Inhibitory effects of omega-3 polyunsaturated fatty acids on receptor-mediated non-selective cation currents in rat A7r5 vascular smooth muscle cells.

1. The effects of omega-3 polyunsaturated fatty acids on receptor-mediated non-selective cation current (Icat) and K+ current were investigated in aortic smooth muscle cells from foetal rat aorta (A7r5 cells).

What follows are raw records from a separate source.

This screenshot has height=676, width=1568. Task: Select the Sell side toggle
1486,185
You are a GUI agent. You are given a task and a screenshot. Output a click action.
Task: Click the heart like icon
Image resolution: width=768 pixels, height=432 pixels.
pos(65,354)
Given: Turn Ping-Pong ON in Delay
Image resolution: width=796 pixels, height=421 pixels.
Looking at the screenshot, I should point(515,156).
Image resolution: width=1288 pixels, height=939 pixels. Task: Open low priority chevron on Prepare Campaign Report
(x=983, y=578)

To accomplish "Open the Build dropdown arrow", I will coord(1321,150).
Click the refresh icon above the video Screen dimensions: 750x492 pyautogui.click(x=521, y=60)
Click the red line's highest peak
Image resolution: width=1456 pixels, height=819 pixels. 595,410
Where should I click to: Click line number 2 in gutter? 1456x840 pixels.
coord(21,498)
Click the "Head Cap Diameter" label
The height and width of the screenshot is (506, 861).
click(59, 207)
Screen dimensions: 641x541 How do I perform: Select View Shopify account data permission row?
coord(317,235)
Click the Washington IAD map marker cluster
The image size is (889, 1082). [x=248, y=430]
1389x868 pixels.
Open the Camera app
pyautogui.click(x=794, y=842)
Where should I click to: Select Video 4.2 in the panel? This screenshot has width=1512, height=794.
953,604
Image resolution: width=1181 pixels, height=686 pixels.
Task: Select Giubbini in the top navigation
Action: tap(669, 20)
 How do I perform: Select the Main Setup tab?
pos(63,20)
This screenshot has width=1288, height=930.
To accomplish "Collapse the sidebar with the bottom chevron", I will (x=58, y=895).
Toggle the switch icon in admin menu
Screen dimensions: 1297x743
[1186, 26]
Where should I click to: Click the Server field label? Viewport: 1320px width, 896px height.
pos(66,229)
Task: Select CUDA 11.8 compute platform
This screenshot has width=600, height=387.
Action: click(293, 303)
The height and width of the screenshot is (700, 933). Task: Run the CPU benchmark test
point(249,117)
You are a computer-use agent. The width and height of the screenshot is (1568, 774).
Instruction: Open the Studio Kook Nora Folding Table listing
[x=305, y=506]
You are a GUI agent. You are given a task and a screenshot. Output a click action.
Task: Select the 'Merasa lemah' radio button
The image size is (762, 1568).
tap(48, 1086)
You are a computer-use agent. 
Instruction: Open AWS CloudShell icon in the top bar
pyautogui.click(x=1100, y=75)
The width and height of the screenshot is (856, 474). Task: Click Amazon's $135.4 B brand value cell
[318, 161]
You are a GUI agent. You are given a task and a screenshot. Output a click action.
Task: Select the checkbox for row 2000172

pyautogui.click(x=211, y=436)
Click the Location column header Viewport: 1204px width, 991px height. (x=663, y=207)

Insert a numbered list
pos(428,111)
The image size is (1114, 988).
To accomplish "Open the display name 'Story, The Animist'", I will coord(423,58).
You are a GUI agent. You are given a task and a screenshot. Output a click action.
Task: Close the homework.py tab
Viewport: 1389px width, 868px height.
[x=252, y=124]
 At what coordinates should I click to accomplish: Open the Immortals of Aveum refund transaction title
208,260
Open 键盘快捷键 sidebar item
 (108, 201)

The whole-cell voltage clamp technique was employed. 2. With a K(+)-containing solution, eicosapentaenoic acid (EPA) and docosahexaenoic acid (DHA, 30 microM) produced an outward current at a holding potential of -40 mV. This response was inhibited by tetraethylammonium (20 mM) or Cs+ in the patch pipette solution, and the reversal potential of the EPA-induced current followed the K+ equilibrium potential in a near Nernstian manner. 3. Under conditions with a Cs(+)-containing pipette solution, both vasopressin and endothelin-1 (100 nM) induced a long-lasting inward current at a holding potential of -60 mV. The reversal potential of these agonist-induced currents was about +0 mV, and was not significantly altered by the replacement of the extracellular or intracellular Cl+ concentration, suggesting that the induced current was a cation-selective current (Icat). 4. La3+ and Cd2+ (1 mM) completely abolished these agonist-induced Icat, but nifedipine (10 microM) failed to inhibit it significantly. 5. omega-3 polyunsaturated fatty acids (3-100 microM), EPA, DHA and docosapentaenoic acids (DPA), inhibited the agonist-induced Icat in a concentration-dependent manner. The potency of the inhibitory effect was EPA > DHA > DPA, and the half maximal inhibitory concentration (IC50) of EPA was about 7 microM. 6. Arachidonic and linoleic acids (10, 30 microM) showed a smaller inhibitory effect compared to omega-3 fatty acids. Also, oleic and stearic acids (30 microM) did not show a significant inhibitory effect on Icat. 7. A similar inhibitory action of EPA was observed when Icat was activated by intracellularly applied GTP gamma S in the absence of agonists, suggesting that the site of action of omega-3 fatty acids is not located on the receptor. 8. These results demonstrate that omega-3 polyunsaturated fatty acids can activate a K+ current and also effectively inhibit receptor-mediated non-selective cation currents in rat A7r5 vascular smooth muscle cells. Thus, the data suggest that omega-3 fatty acids may play an important role in the regulation of vascular tone.